TASK STATEMENT: Pictures aside, reproduce exactly each line from the one holding "Image resolution: width=1437" through the last line of the material, both ends included.

--- START ---

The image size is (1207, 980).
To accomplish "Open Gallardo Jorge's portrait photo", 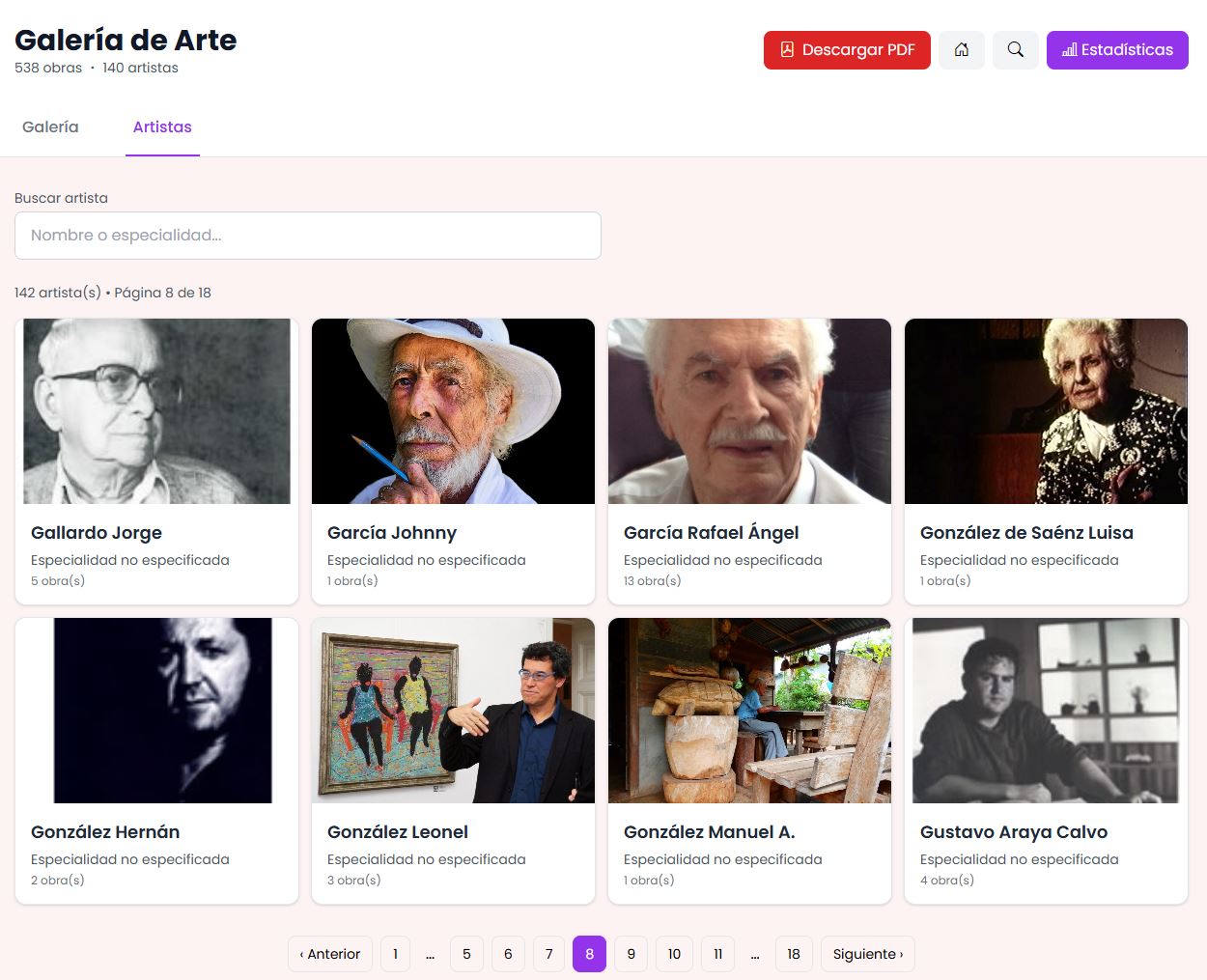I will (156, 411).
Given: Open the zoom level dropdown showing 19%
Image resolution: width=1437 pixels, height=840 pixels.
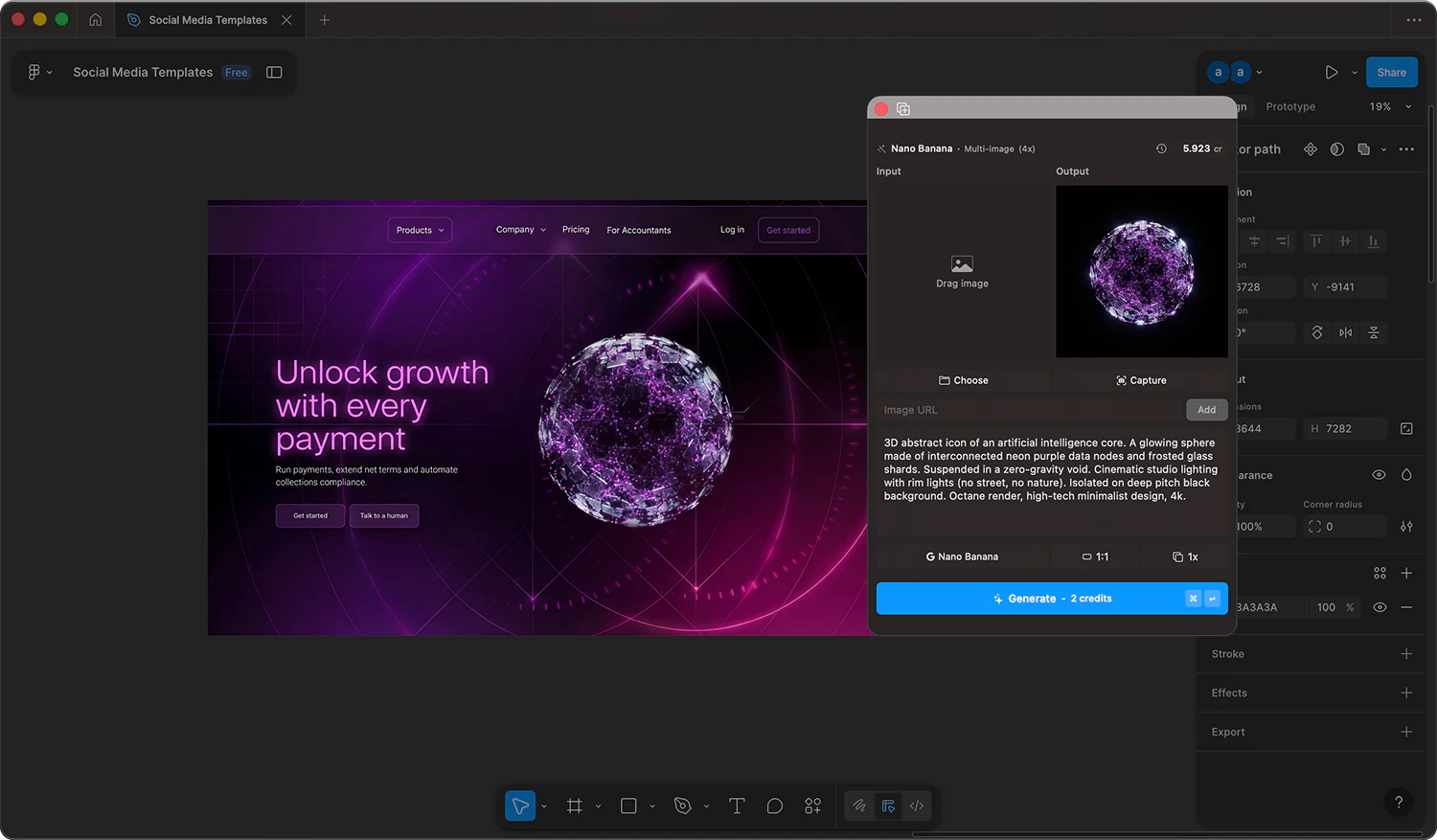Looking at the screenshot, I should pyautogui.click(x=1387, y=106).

--- END ---

TASK RESPONSE:
Image resolution: width=1437 pixels, height=840 pixels.
Looking at the screenshot, I should pyautogui.click(x=1387, y=106).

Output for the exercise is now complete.